#### WORK INSTRUCTION
Print the whole listing exactly.

== Segment start ==

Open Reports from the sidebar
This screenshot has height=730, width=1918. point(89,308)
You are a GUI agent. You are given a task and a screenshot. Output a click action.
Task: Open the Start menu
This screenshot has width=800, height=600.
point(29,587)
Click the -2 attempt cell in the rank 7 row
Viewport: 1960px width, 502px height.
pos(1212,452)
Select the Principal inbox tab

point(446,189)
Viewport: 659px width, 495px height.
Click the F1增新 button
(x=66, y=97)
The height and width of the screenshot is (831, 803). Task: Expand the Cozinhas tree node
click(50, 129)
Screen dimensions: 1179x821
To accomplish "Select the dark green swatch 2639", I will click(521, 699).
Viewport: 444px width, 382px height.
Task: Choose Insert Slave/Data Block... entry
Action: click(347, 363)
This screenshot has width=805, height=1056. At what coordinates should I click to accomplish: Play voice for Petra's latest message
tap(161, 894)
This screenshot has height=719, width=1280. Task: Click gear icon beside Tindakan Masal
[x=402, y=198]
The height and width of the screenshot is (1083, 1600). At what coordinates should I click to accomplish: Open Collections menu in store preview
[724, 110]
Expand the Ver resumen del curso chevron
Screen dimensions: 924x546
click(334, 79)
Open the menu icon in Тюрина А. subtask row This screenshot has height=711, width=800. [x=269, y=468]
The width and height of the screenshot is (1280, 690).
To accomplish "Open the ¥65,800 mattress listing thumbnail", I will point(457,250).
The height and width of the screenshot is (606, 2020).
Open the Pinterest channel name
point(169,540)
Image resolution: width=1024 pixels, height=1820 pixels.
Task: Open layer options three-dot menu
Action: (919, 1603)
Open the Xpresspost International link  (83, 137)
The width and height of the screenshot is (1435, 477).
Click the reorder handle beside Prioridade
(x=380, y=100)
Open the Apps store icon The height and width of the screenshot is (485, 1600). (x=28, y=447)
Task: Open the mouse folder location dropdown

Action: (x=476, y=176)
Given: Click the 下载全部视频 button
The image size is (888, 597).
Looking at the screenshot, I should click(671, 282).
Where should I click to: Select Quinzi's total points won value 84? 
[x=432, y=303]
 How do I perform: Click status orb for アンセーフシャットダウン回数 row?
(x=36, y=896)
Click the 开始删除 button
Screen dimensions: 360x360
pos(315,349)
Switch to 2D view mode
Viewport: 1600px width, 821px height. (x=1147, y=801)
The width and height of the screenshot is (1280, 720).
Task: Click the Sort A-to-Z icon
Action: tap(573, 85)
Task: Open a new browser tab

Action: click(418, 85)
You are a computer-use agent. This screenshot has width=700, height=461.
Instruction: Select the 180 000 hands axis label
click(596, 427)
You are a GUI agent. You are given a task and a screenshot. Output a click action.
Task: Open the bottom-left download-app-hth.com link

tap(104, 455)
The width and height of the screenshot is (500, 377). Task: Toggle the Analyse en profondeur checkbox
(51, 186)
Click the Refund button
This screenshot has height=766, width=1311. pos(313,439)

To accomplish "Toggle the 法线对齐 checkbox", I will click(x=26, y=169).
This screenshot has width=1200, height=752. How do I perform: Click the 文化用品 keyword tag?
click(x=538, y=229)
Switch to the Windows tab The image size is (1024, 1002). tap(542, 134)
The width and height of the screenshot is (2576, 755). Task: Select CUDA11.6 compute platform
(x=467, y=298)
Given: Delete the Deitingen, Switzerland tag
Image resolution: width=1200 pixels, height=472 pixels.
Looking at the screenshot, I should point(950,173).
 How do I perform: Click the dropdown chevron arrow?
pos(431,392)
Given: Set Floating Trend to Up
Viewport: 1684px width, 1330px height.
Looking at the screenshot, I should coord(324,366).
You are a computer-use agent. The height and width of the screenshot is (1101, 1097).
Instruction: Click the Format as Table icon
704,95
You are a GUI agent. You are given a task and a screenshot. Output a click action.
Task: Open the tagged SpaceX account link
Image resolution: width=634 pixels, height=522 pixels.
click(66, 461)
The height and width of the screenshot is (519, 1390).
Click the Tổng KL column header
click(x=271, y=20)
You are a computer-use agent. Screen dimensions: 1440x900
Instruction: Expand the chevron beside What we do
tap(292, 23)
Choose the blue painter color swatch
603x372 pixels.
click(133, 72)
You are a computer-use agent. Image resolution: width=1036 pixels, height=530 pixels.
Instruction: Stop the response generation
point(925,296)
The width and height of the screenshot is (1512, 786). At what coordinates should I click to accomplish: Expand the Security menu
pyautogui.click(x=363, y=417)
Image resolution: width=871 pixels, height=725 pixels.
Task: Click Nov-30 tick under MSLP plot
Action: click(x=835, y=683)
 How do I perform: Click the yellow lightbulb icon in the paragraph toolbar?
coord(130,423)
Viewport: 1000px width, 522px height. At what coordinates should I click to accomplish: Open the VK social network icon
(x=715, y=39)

== Segment end ==

#### RESULT FOR THIS EXERCISE
Open Reports from the sidebar
This screenshot has height=730, width=1918. point(89,308)
You are a GUI agent. You are given a task and a screenshot. Output a click action.
Task: Open the Start menu
This screenshot has width=800, height=600.
point(29,587)
Click the -2 attempt cell in the rank 7 row
Viewport: 1960px width, 502px height.
pos(1212,452)
Select the Principal inbox tab

point(446,189)
Viewport: 659px width, 495px height.
Click the F1增新 button
(x=66, y=97)
The height and width of the screenshot is (831, 803). Task: Expand the Cozinhas tree node
click(50, 129)
Screen dimensions: 1179x821
To accomplish "Select the dark green swatch 2639", I will click(521, 699).
Viewport: 444px width, 382px height.
Task: Choose Insert Slave/Data Block... entry
Action: click(347, 363)
This screenshot has width=805, height=1056. At what coordinates should I click to accomplish: Play voice for Petra's latest message
tap(161, 894)
This screenshot has height=719, width=1280. Task: Click gear icon beside Tindakan Masal
[x=402, y=198]
The height and width of the screenshot is (1083, 1600). At what coordinates should I click to accomplish: Open Collections menu in store preview
[724, 110]
Expand the Ver resumen del curso chevron
Screen dimensions: 924x546
click(334, 79)
Open the menu icon in Тюрина А. subtask row This screenshot has height=711, width=800. [x=269, y=468]
The width and height of the screenshot is (1280, 690).
To accomplish "Open the ¥65,800 mattress listing thumbnail", I will point(457,250).
The height and width of the screenshot is (606, 2020).
Open the Pinterest channel name
point(169,540)
Image resolution: width=1024 pixels, height=1820 pixels.
Task: Open layer options three-dot menu
Action: (919, 1603)
Open the Xpresspost International link  (83, 137)
The width and height of the screenshot is (1435, 477).
Click the reorder handle beside Prioridade
(x=380, y=100)
Open the Apps store icon The height and width of the screenshot is (485, 1600). (x=28, y=447)
Task: Open the mouse folder location dropdown

Action: (x=476, y=176)
Given: Click the 下载全部视频 button
The image size is (888, 597).
Looking at the screenshot, I should click(671, 282).
Where should I click to: Select Quinzi's total points won value 84? 
[x=432, y=303]
 How do I perform: Click status orb for アンセーフシャットダウン回数 row?
(x=36, y=896)
Click the 开始删除 button
Screen dimensions: 360x360
pos(315,349)
Switch to 2D view mode
Viewport: 1600px width, 821px height. (x=1147, y=801)
The width and height of the screenshot is (1280, 720).
Task: Click the Sort A-to-Z icon
Action: tap(573, 85)
Task: Open a new browser tab

Action: click(418, 85)
You are a computer-use agent. This screenshot has width=700, height=461.
Instruction: Select the 180 000 hands axis label
click(596, 427)
You are a GUI agent. You are given a task and a screenshot. Output a click action.
Task: Open the bottom-left download-app-hth.com link

tap(104, 455)
The width and height of the screenshot is (500, 377). Task: Toggle the Analyse en profondeur checkbox
(51, 186)
Click the Refund button
This screenshot has height=766, width=1311. pos(313,439)

To accomplish "Toggle the 法线对齐 checkbox", I will click(x=26, y=169).
This screenshot has width=1200, height=752. How do I perform: Click the 文化用品 keyword tag?
click(x=538, y=229)
Switch to the Windows tab The image size is (1024, 1002). tap(542, 134)
The width and height of the screenshot is (2576, 755). Task: Select CUDA11.6 compute platform
(x=467, y=298)
Given: Delete the Deitingen, Switzerland tag
Image resolution: width=1200 pixels, height=472 pixels.
Looking at the screenshot, I should point(950,173).
 How do I perform: Click the dropdown chevron arrow?
pos(431,392)
Given: Set Floating Trend to Up
Viewport: 1684px width, 1330px height.
Looking at the screenshot, I should coord(324,366).
You are a computer-use agent. The height and width of the screenshot is (1101, 1097).
Instruction: Click the Format as Table icon
704,95
You are a GUI agent. You are given a task and a screenshot. Output a click action.
Task: Open the tagged SpaceX account link
Image resolution: width=634 pixels, height=522 pixels.
click(66, 461)
The height and width of the screenshot is (519, 1390).
Click the Tổng KL column header
click(x=271, y=20)
You are a computer-use agent. Screen dimensions: 1440x900
Instruction: Expand the chevron beside What we do
tap(292, 23)
Choose the blue painter color swatch
603x372 pixels.
click(133, 72)
You are a computer-use agent. Image resolution: width=1036 pixels, height=530 pixels.
Instruction: Stop the response generation
point(925,296)
The width and height of the screenshot is (1512, 786). At what coordinates should I click to accomplish: Expand the Security menu
pyautogui.click(x=363, y=417)
Image resolution: width=871 pixels, height=725 pixels.
Task: Click Nov-30 tick under MSLP plot
Action: click(x=835, y=683)
 How do I perform: Click the yellow lightbulb icon in the paragraph toolbar?
coord(130,423)
Viewport: 1000px width, 522px height. At what coordinates should I click to accomplish: Open the VK social network icon
(x=715, y=39)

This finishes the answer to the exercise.